Section 304. Extension of Federal Reimbursement of Emergency
Health Services Furnished to Undocumented Aliens. BBA provided $25
million in funding for state emergency health services furnished to undocumented
aliens for each of FY1998 through FY2001. For each of these fiscal years, funds were
distributed among the 12 states with the highest number of undocumented aliens. In
a given fiscal year, each state’s portion of the total funds available was based on its
share of total undocumented aliens in all of the eligible states based on the estimates
provided by the Department of Homeland Security.
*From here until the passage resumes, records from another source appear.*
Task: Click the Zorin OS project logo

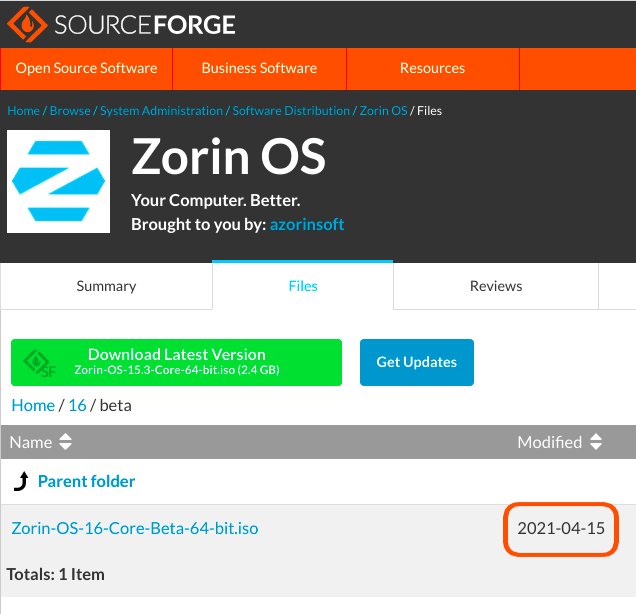Action: [59, 181]
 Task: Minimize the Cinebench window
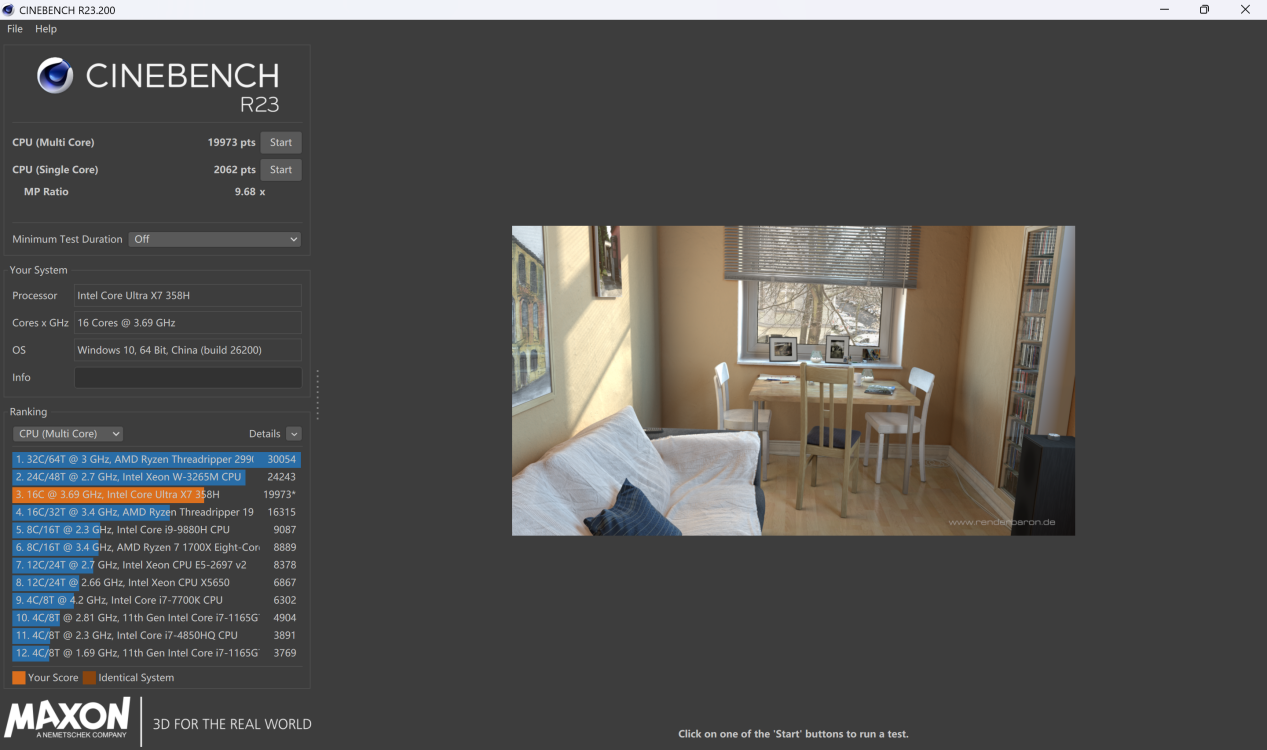coord(1164,10)
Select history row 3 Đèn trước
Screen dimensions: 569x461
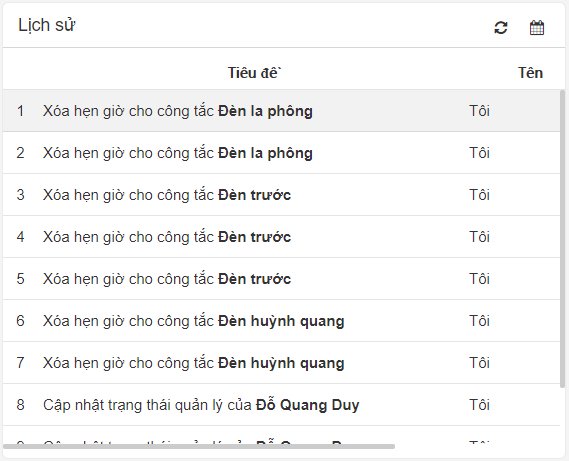pos(282,195)
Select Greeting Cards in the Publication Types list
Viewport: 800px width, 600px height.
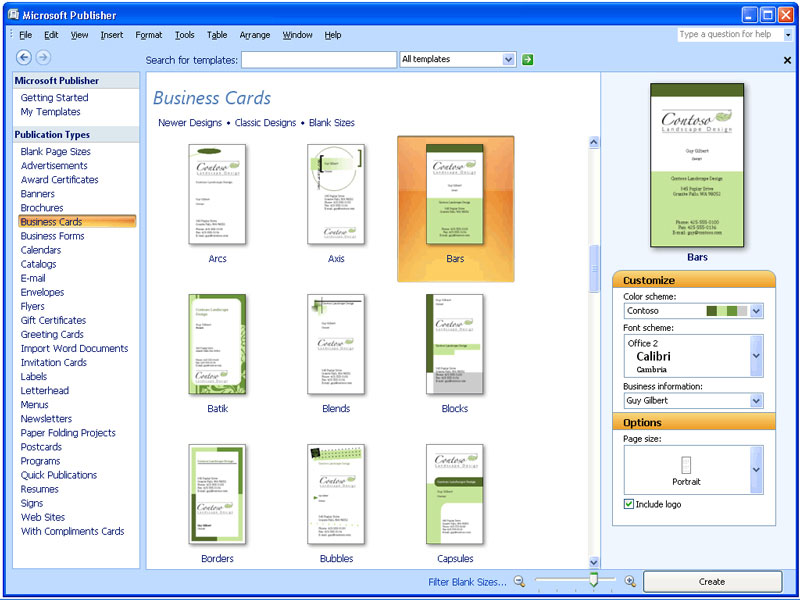tap(52, 334)
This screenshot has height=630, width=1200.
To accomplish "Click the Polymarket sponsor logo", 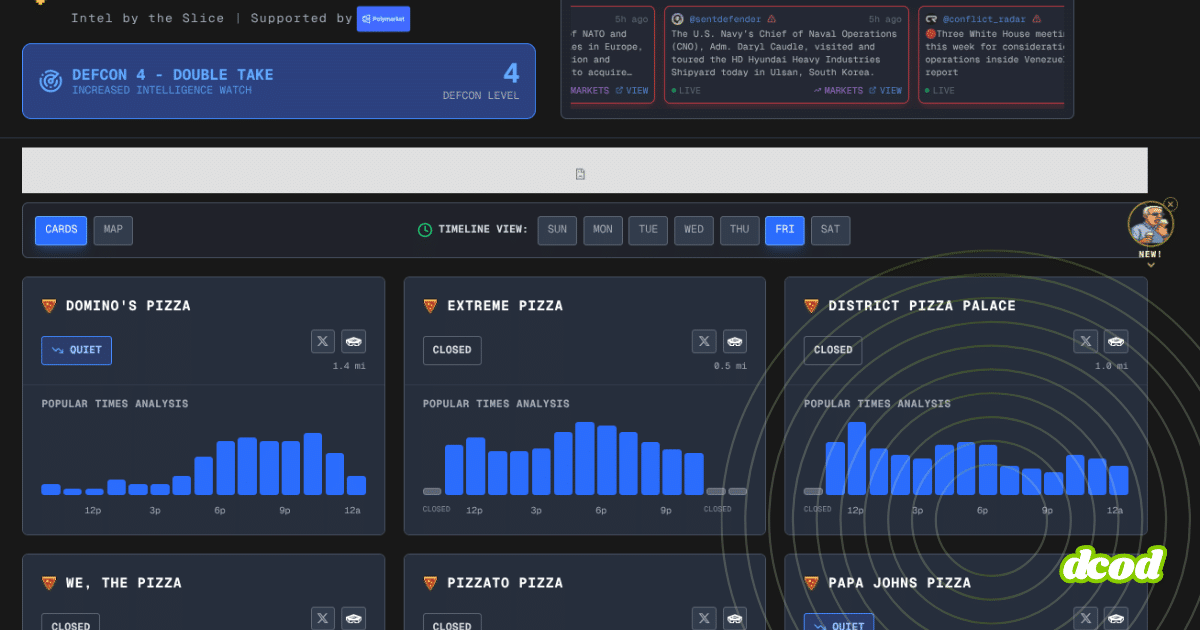I will (383, 19).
The MMA provided $250 million in additional federal funding for this purpose
for each of fiscal years 2005-2008. Of this amount, $167 million was allocated
among eligible providers in all states according to a specified formula; the remaining
money was distributed among eligible providers in the six states with the highest
number of undocumented alien apprehensions for such fiscal year according to a
specified formula. From the $250 million in state allotments described above, the
Secretary paid directly to eligible providers for unreimbursed costs incurred by
providing emergency health care services during that fiscal year to certain specified
groups of undocumented aliens. The Secretary determined the payment amount for
each eligible provider and if necessary reduced the amount of payment to eligible
providers to ensure that each eligible provider was paid. Funds remained available
until they were expended. The provision would provide $200 million in additional
federal funding for state emergency health services furnished to undocumented aliens
for each of FY2009 and FY2010. The Secretary may not use more than $8 million
of the FY2009 federal funding for the administration of this section.